By Tracy Cabrera
The National Economic and Development Authority (NEDA) has warned that the fare increase for public utility vehicles may even cause greater hardship for the public because it could impact on the spiraling inflation rate or a further rise in prices of basic goods and services.
In recent weeks, inflation rate has skyrocketed to 6.7 percent with a staggering 6.2 percent mark for the 3rd quarter of the current year.
But despite NEDA’s warning, effectivity of the approved fare hike on buses and public utility jeepneys has already been set on the first week of November.
“Anything that increases cost of service would be. We’ll have to find out what quantitative is that will be, we’ll see by how much,” said NEDA director Ernesto Pernia.

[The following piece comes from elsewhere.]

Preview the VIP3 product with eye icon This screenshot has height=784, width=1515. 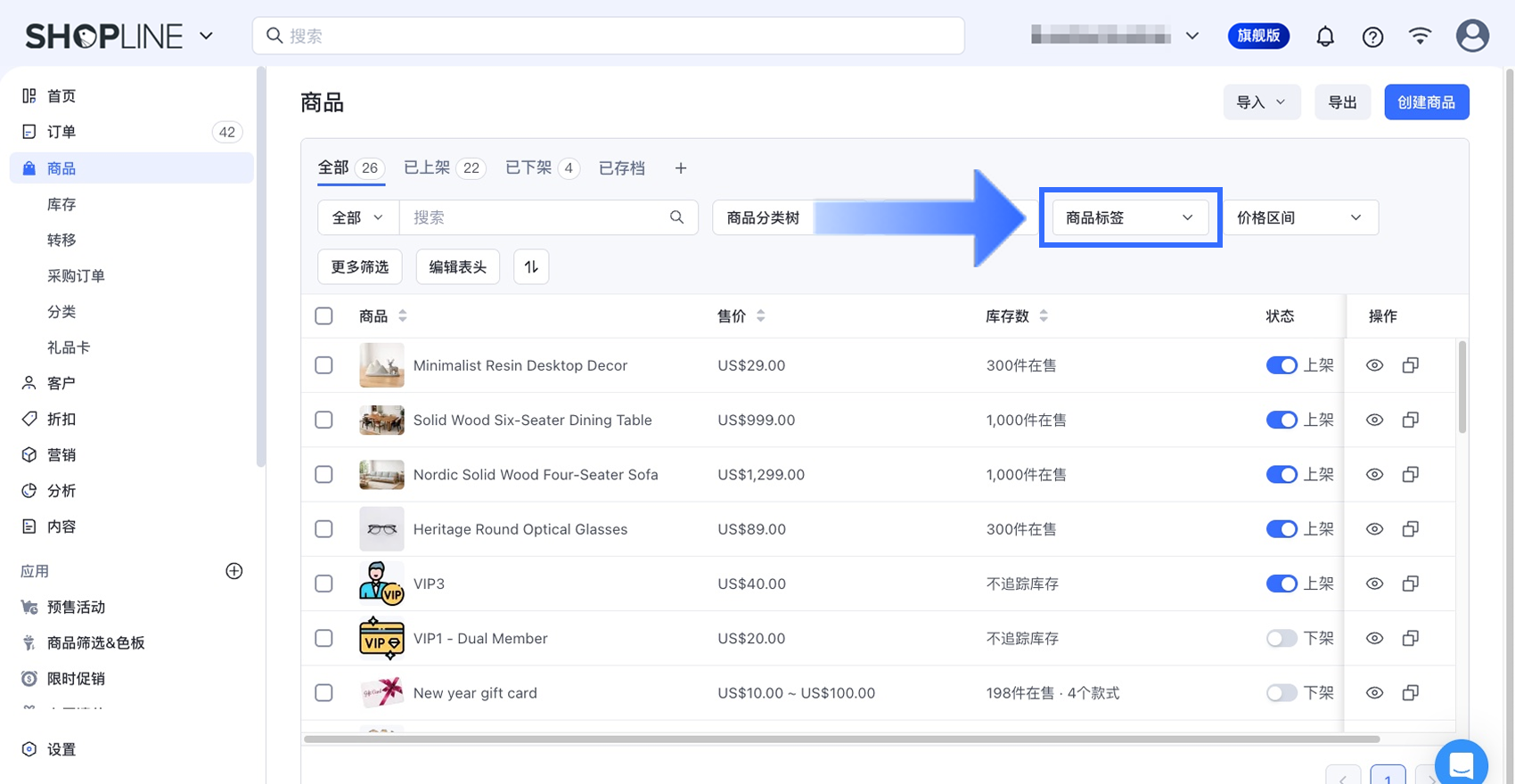click(1374, 584)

According to Pernia, their original proposal was only a 50-centavo increase in minimum fare to the Land Transportation Franchising and Regulatory Board (LTFRB).
NEDA Undersecretary Rosemarie Edillon in her letter to the LTFRB explained that the fare hike’s “inflationary impact will, however, result in higher inflation in 2019.”
The NEDA forecasts an estimated an increase of “0.221-percentage point to the country’s annual inflation next year.”
But LTFRB Chairman Martin Delgra believes otherwise and argued that the fare hike will only cause a slight impact on the country’s inflation.
“We have been calculating enough na kahit na dito sa dagdag piso na binigay natin hindi masyadong makaka-apekto duon sa inflation rate,” he said.
Amid the issue, Malacañang has called on the riding public to do some belt-tightening measures because the government’s actions are limited by the uncontrollable movement of oil prices in the world market.
“Siguro we have to accept the fact na talagang masama ang panahon, so magtiis muna tayo,” presidential spokesperson Atty.Salvador Panelo pointed out.